• Entries supplied
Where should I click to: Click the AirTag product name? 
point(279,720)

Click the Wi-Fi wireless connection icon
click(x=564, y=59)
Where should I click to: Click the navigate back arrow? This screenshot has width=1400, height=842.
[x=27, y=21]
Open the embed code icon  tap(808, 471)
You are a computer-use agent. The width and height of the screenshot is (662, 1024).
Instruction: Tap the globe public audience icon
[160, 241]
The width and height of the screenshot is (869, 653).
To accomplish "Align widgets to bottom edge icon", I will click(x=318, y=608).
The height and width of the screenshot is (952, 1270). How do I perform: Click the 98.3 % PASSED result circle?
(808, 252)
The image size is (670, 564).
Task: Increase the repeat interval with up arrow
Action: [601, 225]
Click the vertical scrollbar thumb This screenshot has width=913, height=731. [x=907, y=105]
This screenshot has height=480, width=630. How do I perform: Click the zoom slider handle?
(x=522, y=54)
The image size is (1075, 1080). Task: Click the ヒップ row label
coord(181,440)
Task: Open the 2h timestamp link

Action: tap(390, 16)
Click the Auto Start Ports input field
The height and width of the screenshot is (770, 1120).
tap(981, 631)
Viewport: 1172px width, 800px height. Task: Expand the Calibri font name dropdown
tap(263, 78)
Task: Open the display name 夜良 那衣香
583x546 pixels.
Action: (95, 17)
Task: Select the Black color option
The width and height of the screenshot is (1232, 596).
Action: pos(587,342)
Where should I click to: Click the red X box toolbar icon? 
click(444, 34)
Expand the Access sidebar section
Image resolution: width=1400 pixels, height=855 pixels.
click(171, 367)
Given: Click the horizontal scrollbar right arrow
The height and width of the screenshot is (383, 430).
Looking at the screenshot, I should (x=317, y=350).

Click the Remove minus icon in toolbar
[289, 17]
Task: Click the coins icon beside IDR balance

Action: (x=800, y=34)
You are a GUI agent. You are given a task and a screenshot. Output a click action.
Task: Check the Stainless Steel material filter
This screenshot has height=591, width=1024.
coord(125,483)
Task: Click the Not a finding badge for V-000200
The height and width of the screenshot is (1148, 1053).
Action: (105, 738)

• Description of the task
Scan the records above for the string "scrollbar", then select every line that holds it.

• Response to this exercise
Click the vertical scrollbar thumb This screenshot has width=913, height=731. [x=907, y=105]
Given: Click the horizontal scrollbar right arrow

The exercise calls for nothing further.